PROBLEM DETAILS: Beginning at the line that includes "Task: Open the Language menu", return each line exactly through the end of the listing, and no line before it.

===== GIVEN RECORDS =====

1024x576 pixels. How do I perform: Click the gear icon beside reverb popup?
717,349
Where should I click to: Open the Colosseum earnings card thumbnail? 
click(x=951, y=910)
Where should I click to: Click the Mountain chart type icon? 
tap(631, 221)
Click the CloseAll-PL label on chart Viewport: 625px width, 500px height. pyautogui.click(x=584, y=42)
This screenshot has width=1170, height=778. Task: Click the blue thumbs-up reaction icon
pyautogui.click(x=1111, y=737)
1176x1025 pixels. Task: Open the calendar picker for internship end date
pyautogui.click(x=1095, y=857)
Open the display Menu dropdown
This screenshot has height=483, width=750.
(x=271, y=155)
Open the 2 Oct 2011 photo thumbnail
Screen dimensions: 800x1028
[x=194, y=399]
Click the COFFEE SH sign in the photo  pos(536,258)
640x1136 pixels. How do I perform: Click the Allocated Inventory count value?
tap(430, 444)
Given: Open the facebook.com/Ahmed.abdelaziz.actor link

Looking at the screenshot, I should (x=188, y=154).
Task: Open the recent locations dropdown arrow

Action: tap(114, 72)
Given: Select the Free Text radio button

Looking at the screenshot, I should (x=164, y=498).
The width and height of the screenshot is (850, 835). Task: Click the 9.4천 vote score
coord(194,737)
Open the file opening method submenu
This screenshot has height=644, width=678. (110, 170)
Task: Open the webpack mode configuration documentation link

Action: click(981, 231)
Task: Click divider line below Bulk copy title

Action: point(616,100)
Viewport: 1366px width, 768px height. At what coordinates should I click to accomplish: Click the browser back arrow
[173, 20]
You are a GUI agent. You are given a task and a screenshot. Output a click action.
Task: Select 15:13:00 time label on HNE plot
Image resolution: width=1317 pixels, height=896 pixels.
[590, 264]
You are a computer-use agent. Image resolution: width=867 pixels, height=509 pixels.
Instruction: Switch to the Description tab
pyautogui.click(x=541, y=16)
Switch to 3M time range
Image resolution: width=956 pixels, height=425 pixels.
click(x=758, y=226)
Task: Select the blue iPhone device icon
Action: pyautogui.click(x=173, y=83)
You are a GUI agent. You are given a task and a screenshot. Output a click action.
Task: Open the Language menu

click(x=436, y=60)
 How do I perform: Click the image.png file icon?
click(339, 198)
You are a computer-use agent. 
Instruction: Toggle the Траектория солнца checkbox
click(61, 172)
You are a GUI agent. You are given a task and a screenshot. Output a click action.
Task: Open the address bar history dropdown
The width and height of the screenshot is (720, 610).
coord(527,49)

=====

SOLUTION TO THIS EXERCISE:
Task: Open the Language menu

click(x=436, y=60)
 How do I perform: Click the image.png file icon?
click(339, 198)
You are a computer-use agent. 
Instruction: Toggle the Траектория солнца checkbox
click(61, 172)
You are a GUI agent. You are given a task and a screenshot. Output a click action.
Task: Open the address bar history dropdown
The width and height of the screenshot is (720, 610).
coord(527,49)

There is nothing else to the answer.